O bar do Arnaldo fica na Riviera. Não é um setor vulgar da cidade. Em dois quarteirões está a praia. Há casas bonitas na vizinhança, prédios altos, carros e mais carros na beira da rua, estacionados. O Arnaldo teve de preparar o isolamento acústico do local, caso contrário teria de fechar. Conseguiu. Do lado de fora, não se escuta a música, não se acredita que se trata de um local barulhento e dançante. Forró é dança quente, animada, o homem segura a mulher pela cintura, pressiona-a na direção do seu corpo. Dança-se encostado um ao outro, sente-se calor, deseja-se sexo, é quase uma antecipação do prazer que está por vir.
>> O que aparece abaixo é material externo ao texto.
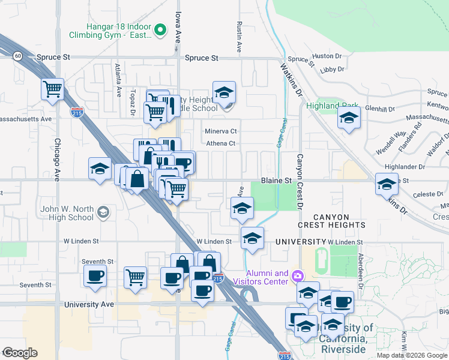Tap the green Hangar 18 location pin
click(x=160, y=28)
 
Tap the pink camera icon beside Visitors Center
click(x=297, y=276)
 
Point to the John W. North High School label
click(x=67, y=213)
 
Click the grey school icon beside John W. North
click(x=103, y=211)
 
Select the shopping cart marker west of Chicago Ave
click(x=52, y=90)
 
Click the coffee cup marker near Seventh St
click(x=95, y=276)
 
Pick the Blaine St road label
click(x=276, y=180)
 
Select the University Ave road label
click(x=89, y=304)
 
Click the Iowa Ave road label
click(x=178, y=29)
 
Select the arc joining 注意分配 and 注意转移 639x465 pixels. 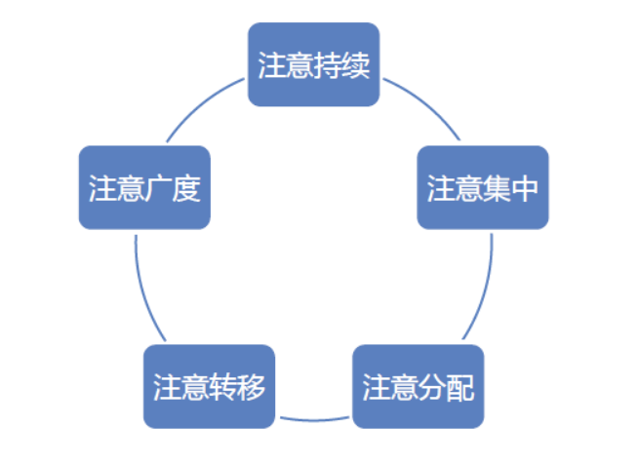point(314,420)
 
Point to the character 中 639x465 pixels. point(526,188)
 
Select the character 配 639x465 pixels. point(461,387)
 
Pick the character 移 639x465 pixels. point(252,387)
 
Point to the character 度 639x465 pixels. point(186,188)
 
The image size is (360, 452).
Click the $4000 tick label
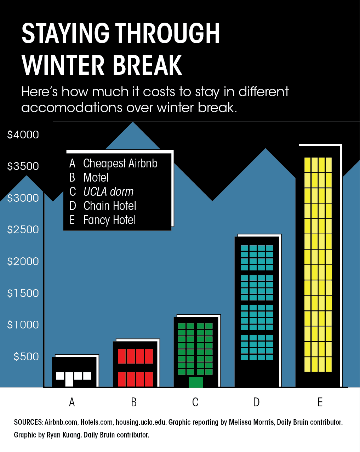[23, 135]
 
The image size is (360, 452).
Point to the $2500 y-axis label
[23, 230]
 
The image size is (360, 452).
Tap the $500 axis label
[26, 356]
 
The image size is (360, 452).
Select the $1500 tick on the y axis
[23, 293]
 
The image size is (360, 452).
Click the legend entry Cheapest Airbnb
[113, 164]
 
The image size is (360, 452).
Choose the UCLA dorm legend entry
[101, 191]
Não há homem ou mulher que, ao dançar forró, não se imagine numa intensa relação carnal. Como era de se esperar, mantive-me nos braços e nos passos de meu par, o homem surgido nas areias da praia, queria senti-lo mais e mais, acabar a noite numa espécie de comunhão de corpos, bem presa a ele, seu sexo dentro de mim. Num salão de forró, o bom é ficar o tempo todo com o namorado, não se deve parar de dançar, caso isso aconteça acaba-se nos braços de outro. Eu queria meu admirador da praia, até mesmo não me importaria de partir mais cedo para senti-lo frequentar minhas entranhas.
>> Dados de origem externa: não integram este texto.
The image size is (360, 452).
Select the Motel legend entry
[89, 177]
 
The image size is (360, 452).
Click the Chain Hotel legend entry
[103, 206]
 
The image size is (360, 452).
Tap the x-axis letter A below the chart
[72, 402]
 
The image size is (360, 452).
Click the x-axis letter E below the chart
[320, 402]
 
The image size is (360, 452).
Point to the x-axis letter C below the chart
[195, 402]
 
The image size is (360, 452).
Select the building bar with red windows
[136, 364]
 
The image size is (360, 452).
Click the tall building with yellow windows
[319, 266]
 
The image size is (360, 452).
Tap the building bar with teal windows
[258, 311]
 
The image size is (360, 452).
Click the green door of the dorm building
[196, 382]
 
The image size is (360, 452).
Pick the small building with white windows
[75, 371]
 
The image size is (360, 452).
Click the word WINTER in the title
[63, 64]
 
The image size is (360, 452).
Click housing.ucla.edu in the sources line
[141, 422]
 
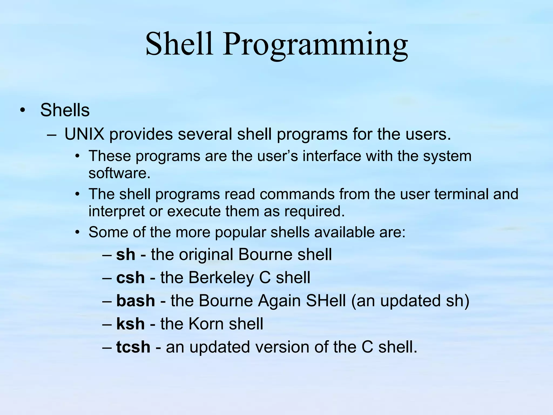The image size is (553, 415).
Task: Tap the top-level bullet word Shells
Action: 65,110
Após toda a loucura proporcionada pela dança, acabamos na minha casa, na minha cama. Nem havíamos bebido muito, melhor a embriaguez de nossas altas temperaturas. Muitas coisas na vida não acontecem como a gente imagina. Queria eu estar nua, o homem a me invadir, sem piedade. Ao sair do Arnaldo avistei Marion e Arlete sentadas a uma das mesas próximas à porta, vestidos curtinhos, uma porção de homens a olhar para elas. Dizem que Marion, depois de duas ou três horas de dança, vai ao banheiro e despe a calcinha, os homens adoram, ficam beirando a mesa, querem se certificar.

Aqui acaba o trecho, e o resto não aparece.